The researchers looked specifically at ischemic stroke, which can originate in the heart or from blood vessels in the neck and head. They analyzed the potential of multislice CT as a fast and cost-effective way to detect the main causes of ischemic stroke. The investigators compared a single-session MSCT examination of the heart, neck, and brain vessels with established imaging methods in 46 patients who had recently experienced an ischemic stroke.

Typically, physicians determine the cause of stroke using duplex ultrasonography, MR angiography, or CT angiography of the neck and brain vessels and transthoracic and transesophageal echocardiography.

Almost half the stroke cases had cardiac sources, while 20% were caused by major arterial atherosclerosis.
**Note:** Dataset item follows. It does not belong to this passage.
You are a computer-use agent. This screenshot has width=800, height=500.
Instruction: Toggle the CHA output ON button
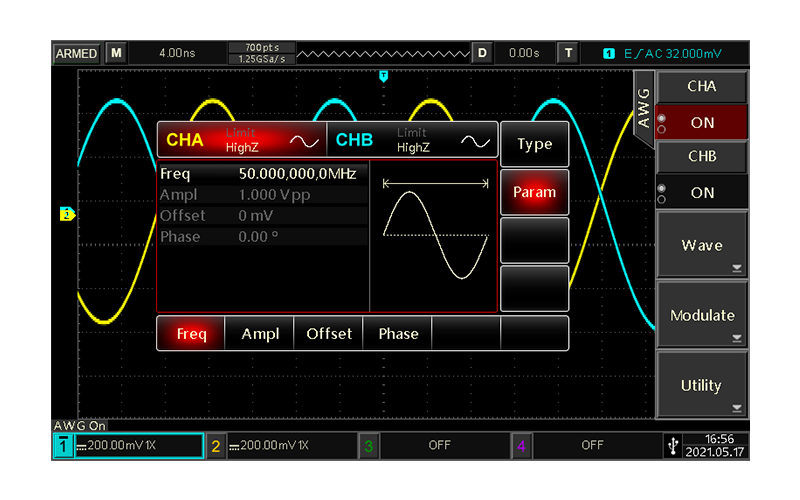tap(702, 123)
MSCT detected cardiac sources of stroke in 18 of 25 cases, for a sensitivity of 72%. The technique’s sensitivity increased to 100% for detection of major arterial atherosclerosis. Overall, MSCT facilitated stroke classification in 38 of the 46 patients, or 83%.

“CT allows a fast diagnosis and helps to identify the cause of the stroke during a single examination,” said Dr. Loic Boussel, a professor of radiology at Louis Pradel Hospital in Bron, France, and lead author of the study. “Moreover, because it is quick, the exam is well tolerated, which is critical in acute stroke patients who may be unstable and agitated.”

When physicians know where a stroke originates, they can treat it accordingly.

“The treatment of cardiac sources necessitates anticoagulant therapies plus or minus surgical or percutaneous closure of a patent foramen ovale or atrial septal defect if present,” he said. “The treatment of vascular sources necessitates aspirin and statins plus or minus surgical or percutaneous treatment of the carotid bifurcation or of an intracranial stenosis.”

A physician cannot use just a patient’s symptoms to determine the stroke’s origin, according to Boussel.

“This is why transthoracic echocardiography and transesophageal echocardiography are performed in the standard protocol, and why we studied the heart with CT,” he said.

The CT protocol has two main limitations, Boussel said: It exposes the patient to a significant radiation dose and it requires two intravenous contrast injections to study the chest and neck areas. Advances in CT technology could help reduce the radiation dose and the total amount of iodinated contrast material required, he said.